Record the estimated queue size before and after the collection of the actors output.

Parameters
  • before – The estimated queue size before collection.

  • after – The estimated queue size after collection.

policy_entropy(step_key: Union[int, str], value: float)None

Record the policy entropy.

Parameters
  • step_key – The step_key of the multi-step env.

  • value – The value.

policy_grad_norm(step_key: Union[int, str], value: float)None

Record the gradient norm.

Parameters
  • step_key – The step_key of the multi-step env.

  • value – The value.

policy_loss(step_key: Union[int, str], value: float)None

Record the policy loss.

Parameters
  • step_key – The step_key of the multi-step env.

  • value – The value.

policy_mean_logp(step_key: Union[int, str], value: float)None

Record the mean policy logp.

Parameters
  • step_key – The step_key of the multi-step env.

  • value – The value.

time_backprob(time: float, percent: float)None

Record the total time it took the learner to backprob the loss + relative per to total update time.

Parameters
  • time – The absolute time it took for the computation.

  • percent – The relative percentage this computation took w.r.t. to one update.

time_dequeuing_actors(time: float, percent: float)None

Record the time it took to dequeue the actors output from the synced queue + relative per to total update time.

Parameters
  • time – The absolute time it took for the computation.

  • percent – The relative percentage this computation took w.r.t. to one update.

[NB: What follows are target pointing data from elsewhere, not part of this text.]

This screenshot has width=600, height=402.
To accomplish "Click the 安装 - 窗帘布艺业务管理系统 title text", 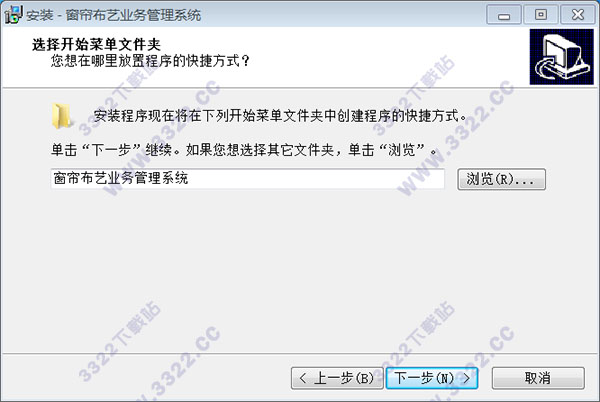I will click(x=114, y=15).
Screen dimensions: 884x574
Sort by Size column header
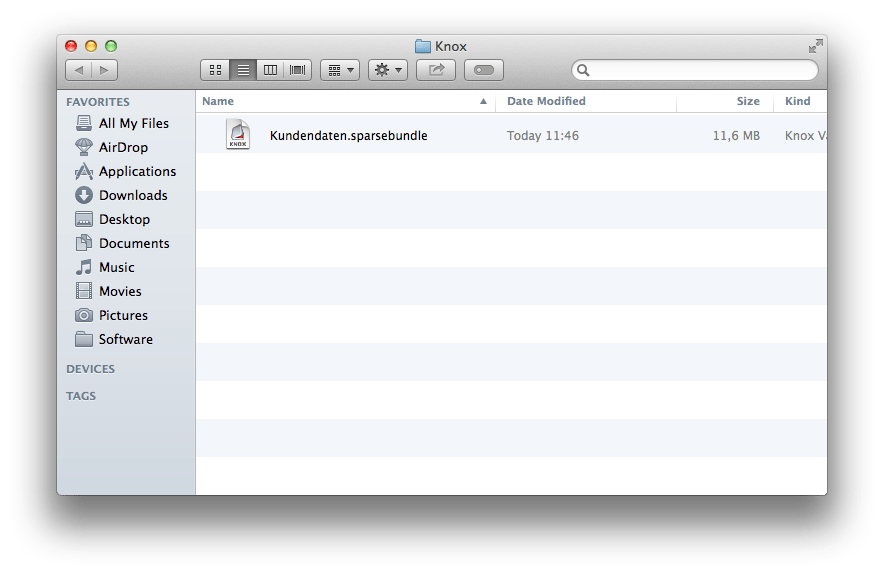click(725, 101)
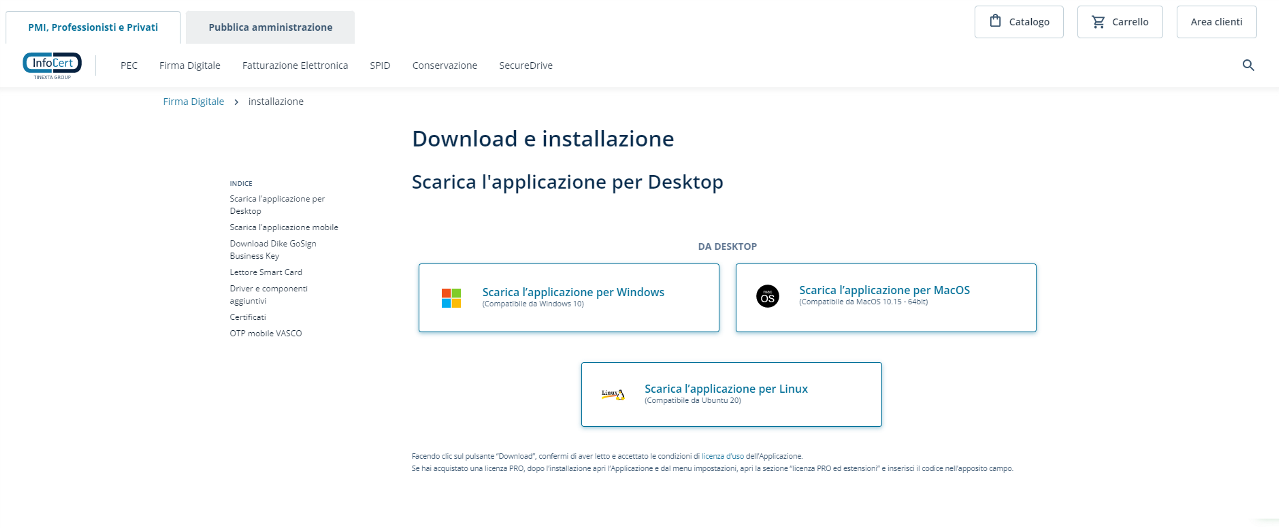Click the MacOS logo icon
This screenshot has height=528, width=1280.
(x=767, y=296)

time_learner_rollout(time: float, percent: float)None
Record the total time it took the learner to compute the logits on the agents output
  • relative per to total update time.

Parameters
  • time – The absolute time it took for the computation.

  • percent – The relative percentage this computation took w.r.t. to one update.

time_loss_computation(time: float, percent: float)None

Record the total time it took the learner compute the loss + relative per to total update time.

Parameters
  • time – The absolute time it took for the computation.

  • percent – The relative percentage this computation took w.r.t. to one update.

time_sampling_from_buffer(time: float, percent: float)None

Record the total time it took the learner to sample from the buffer + relative per to total update time.

Parameters
  • time – The absolute time it took for the computation.

  • percent – The relative percentage this computation took w.r.t. to one update.